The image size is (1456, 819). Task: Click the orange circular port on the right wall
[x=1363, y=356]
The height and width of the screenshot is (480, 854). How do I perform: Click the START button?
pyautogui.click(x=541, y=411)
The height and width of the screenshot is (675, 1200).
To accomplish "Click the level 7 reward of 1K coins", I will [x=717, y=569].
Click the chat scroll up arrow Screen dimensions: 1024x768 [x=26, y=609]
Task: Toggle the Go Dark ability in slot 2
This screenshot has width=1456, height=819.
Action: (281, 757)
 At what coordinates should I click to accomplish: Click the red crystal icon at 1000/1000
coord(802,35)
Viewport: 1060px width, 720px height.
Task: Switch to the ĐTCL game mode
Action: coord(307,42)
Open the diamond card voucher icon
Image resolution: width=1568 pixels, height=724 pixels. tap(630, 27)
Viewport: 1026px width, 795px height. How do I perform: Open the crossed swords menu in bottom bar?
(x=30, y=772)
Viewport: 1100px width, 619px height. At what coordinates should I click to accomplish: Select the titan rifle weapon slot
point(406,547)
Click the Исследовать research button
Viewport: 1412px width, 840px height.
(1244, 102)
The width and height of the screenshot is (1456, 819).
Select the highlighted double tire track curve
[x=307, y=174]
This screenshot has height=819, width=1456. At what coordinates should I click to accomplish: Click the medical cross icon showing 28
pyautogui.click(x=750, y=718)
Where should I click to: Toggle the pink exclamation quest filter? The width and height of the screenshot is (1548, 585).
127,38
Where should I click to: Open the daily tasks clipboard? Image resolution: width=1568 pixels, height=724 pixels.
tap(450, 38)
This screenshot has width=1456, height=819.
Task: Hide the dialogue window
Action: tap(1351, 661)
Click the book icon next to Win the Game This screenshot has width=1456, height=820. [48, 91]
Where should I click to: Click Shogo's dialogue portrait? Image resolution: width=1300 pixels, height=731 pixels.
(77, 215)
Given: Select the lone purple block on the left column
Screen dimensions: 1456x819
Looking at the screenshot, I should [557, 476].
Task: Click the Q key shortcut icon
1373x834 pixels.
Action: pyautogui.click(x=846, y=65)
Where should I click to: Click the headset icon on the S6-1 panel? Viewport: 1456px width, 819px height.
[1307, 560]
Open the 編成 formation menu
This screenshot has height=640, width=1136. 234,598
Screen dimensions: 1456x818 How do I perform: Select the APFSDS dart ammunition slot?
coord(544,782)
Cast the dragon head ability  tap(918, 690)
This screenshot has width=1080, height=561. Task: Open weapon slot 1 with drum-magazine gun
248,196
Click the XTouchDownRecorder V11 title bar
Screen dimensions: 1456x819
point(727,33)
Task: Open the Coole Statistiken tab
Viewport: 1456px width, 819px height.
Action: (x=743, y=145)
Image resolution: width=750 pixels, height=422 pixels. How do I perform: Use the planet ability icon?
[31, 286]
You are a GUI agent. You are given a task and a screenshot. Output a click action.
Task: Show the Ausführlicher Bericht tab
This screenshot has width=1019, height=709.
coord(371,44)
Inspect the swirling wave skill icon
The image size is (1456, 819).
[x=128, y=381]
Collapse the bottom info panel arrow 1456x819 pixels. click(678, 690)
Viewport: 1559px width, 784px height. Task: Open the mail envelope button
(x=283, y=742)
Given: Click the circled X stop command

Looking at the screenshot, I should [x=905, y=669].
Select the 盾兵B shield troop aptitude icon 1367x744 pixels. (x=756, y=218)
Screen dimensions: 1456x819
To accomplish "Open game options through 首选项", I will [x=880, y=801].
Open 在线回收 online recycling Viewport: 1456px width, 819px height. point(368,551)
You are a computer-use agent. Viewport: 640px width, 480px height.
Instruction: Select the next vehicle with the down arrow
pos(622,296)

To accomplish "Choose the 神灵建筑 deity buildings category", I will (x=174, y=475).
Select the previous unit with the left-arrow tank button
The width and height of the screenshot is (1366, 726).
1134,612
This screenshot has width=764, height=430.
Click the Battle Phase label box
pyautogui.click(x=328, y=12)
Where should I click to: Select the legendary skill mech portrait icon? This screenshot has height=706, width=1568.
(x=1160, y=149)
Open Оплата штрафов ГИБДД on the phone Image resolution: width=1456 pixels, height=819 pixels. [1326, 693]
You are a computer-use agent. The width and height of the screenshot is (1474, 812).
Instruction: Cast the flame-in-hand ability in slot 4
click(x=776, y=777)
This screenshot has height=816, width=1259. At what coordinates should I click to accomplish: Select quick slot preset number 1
.....
### Directive
Copy the data from the line with "Given: Click the circled X stop command" up to and including the line with "Open 在线回收 online", keeping every character the same.

### Answer for the task
Given: Click the circled X stop command

Looking at the screenshot, I should [x=905, y=669].
Select the 盾兵B shield troop aptitude icon 1367x744 pixels. (x=756, y=218)
Screen dimensions: 1456x819
To accomplish "Open game options through 首选项", I will [x=880, y=801].
Open 在线回收 online recycling Viewport: 1456px width, 819px height. point(368,551)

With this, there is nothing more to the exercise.